WHAT YOU SHOULD DO
Look through the lines below, find those with the word "output", and copy them.

━━━━━━━━

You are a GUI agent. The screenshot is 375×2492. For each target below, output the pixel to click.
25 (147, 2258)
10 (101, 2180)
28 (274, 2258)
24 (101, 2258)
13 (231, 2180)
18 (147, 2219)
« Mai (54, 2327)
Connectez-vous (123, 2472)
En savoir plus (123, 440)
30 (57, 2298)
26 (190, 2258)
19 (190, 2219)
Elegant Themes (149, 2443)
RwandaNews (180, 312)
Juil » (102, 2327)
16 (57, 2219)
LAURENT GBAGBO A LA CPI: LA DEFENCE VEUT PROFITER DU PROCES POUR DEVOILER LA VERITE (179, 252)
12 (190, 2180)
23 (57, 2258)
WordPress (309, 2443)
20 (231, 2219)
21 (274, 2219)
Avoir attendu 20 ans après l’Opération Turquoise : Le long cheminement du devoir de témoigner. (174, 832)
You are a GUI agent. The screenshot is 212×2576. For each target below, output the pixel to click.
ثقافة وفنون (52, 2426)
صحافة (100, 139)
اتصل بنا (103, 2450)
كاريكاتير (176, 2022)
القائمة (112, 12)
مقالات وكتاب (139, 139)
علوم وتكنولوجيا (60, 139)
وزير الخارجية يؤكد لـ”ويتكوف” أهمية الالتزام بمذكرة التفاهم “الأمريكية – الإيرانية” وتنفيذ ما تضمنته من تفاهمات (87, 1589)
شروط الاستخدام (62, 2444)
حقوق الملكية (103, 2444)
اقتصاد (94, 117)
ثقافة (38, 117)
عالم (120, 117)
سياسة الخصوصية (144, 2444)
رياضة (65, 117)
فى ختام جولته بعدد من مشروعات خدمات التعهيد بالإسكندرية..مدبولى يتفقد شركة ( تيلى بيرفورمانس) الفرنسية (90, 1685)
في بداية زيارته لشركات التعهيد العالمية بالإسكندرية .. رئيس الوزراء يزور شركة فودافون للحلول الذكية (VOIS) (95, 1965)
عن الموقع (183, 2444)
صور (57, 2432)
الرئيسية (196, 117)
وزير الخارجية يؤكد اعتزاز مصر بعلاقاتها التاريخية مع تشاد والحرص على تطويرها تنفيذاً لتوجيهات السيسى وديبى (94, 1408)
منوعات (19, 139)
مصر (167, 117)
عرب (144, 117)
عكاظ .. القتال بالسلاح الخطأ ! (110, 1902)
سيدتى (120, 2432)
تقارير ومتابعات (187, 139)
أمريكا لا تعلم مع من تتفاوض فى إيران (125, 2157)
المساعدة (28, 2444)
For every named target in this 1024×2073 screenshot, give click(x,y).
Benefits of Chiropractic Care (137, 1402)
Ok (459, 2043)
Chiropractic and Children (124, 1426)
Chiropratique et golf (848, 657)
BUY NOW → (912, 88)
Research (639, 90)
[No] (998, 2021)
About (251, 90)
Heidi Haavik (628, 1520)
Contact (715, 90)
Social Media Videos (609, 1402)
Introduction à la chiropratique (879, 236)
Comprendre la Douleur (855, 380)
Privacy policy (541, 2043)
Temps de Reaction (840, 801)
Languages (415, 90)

━━━━━━━━

SOLVED EXERCISE
You are a GUI agent. The screenshot is 375×2492. For each target below, output the pixel to click.
You are a GUI agent. The screenshot is 212×2576. For each target below, output the pixel to click.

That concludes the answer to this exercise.